Nearly a third of the companies that launched offerings last year would report earnings drops, Hexin said. The finding was based on earnings forecasts from 124 newly listed firms.

Seven firms will report full-year earnings down more than 50 per cent from a year earlier.

The phenomenon could cast a shadow on the prospects for mainland offerings, which were suspended by the China Securities Regulatory Commission (CSRC) in early October to bolster investor confidence.

While the CSRC did not give a date for the reopening of the listings market, it may be deterred from restarting the vetting of fresh applications by concerns about the quality of listing candidates, investment bankers said.

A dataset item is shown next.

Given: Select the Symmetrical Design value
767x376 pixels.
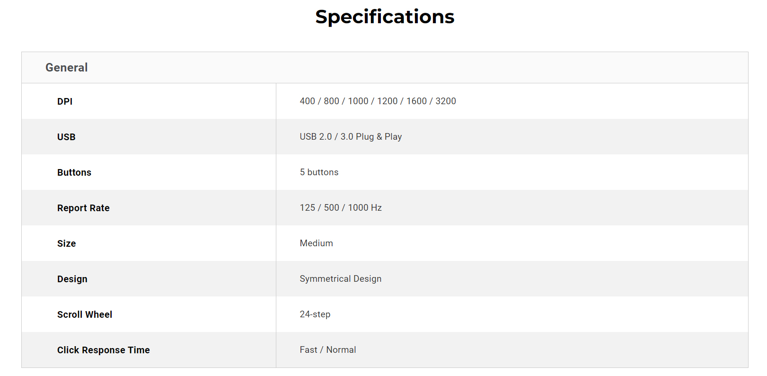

They said it is likely that no applications will be heard before the end of the year's first half.

The CSRC has pledged to safeguard the interest of investors by allowing only solid firms to list.

A flood of listings in 2010 and 2011 dented the prices of existing stocks, and the mainland's key index was one of the world's worst performers in those years.

Profit declines shortly after the offerings were normally met with sharp falls in stock prices, causing investors heavy losses.

"The thorny IPO issue is still the biggest enemy to a bull run," Guotai Junan Securities analyst Shi Weixiang said.

About 900 applicants are lining up to raise funds on the mainland. They could drain liquidity from the buoyant A-share market, which has climbed 21.6 per cent since it hit a four-year low on December 3.

At the beginning of this year, the CSRC launched an unusual campaign, requiring auditors and underwriters to conduct in-depth checks on listing applicants and file a report by March 31. The campaign was seen as a clear message to investment bankers that they should withdraw listing applications if the candidates were not up to scratch.

As the regulator raises the threshold for firms seeking A-share offerings, it is trying to divert fundraising activities to Hong Kong. Last month, the CSRC said it would encourage more Hong Kong IPOs by lowering its earnings threshold in its preliminary reviews of mainland firms applying to list in the city.